We have been living here for six months and swore we would jut live like the previous owners ..... wood fire in the living room, stove in the hall, old gas bottle water heater.

No, just too cold and the wood expensive .

I've considered central systems (gas and pellet), large gas tank in the garden, pumps, controllers, digging, running radiator pipes in the floor and on and on.

Finally, we are going to fit 2kW electric heaters, fan assisted; we spent E 800 on firewood and this goes well toward the cost of electricity. It goes against the grain to use secondary power but there you are!

That just leaves a simple solar system for the hot water .... haven't decided about that yet.

I don't think there is an easy answer to this except to say that wood pellets keep popping up as ideal.


----------



## travelling-man (Jun 17, 2011)

SpiggyTopes said:


> Were you in Sintra last winter?
> 
> It was awful. Cold, wet and windy.
> 
> ...


For what it's worth, we renovated our place in two separate stages and quickly found the best and most cost effective solutions were: 

Insulate everything REALLY well.

Good double glazed doors, windows AND shutters.

Gas fired hot water because it's pretty much instant & cheap as chips.

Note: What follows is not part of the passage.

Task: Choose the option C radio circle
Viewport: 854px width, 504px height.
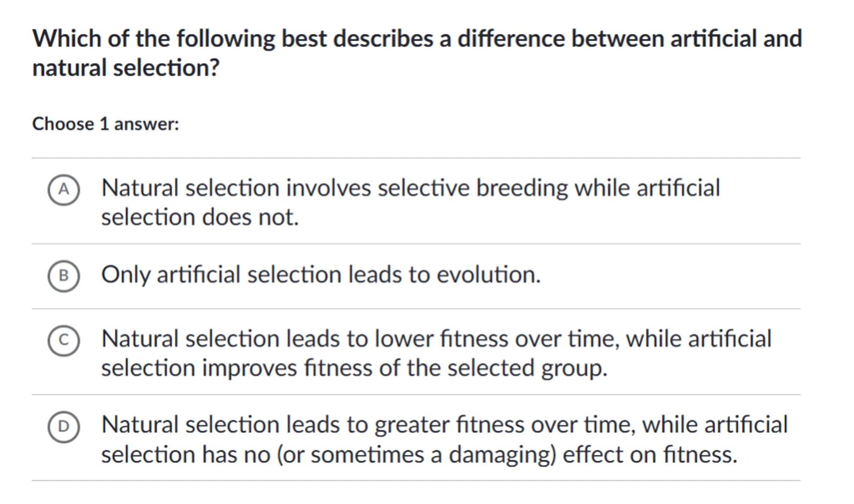Action: point(63,340)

Wood pellet burning boiler linked to central heating radiators that can be switched on/off by zones & which can also provide hot water as an alternative to gas.

We chose all electric cooking because it irritates the hell out of me when you run out of gas halfway through cooking a meal & I often cook outside on a BBQ and/or smoker in the summer.

We looked at & rejected the solar hot water system because of relatively high purchase cost compared to life expectancy & then compared that to the gas fired option.

Oh & electric blankets on the beds in winter.


----------



## SpiggyTopes (Feb 1, 2015)

I forgot to mention the electric blankets ..... yummy!


----------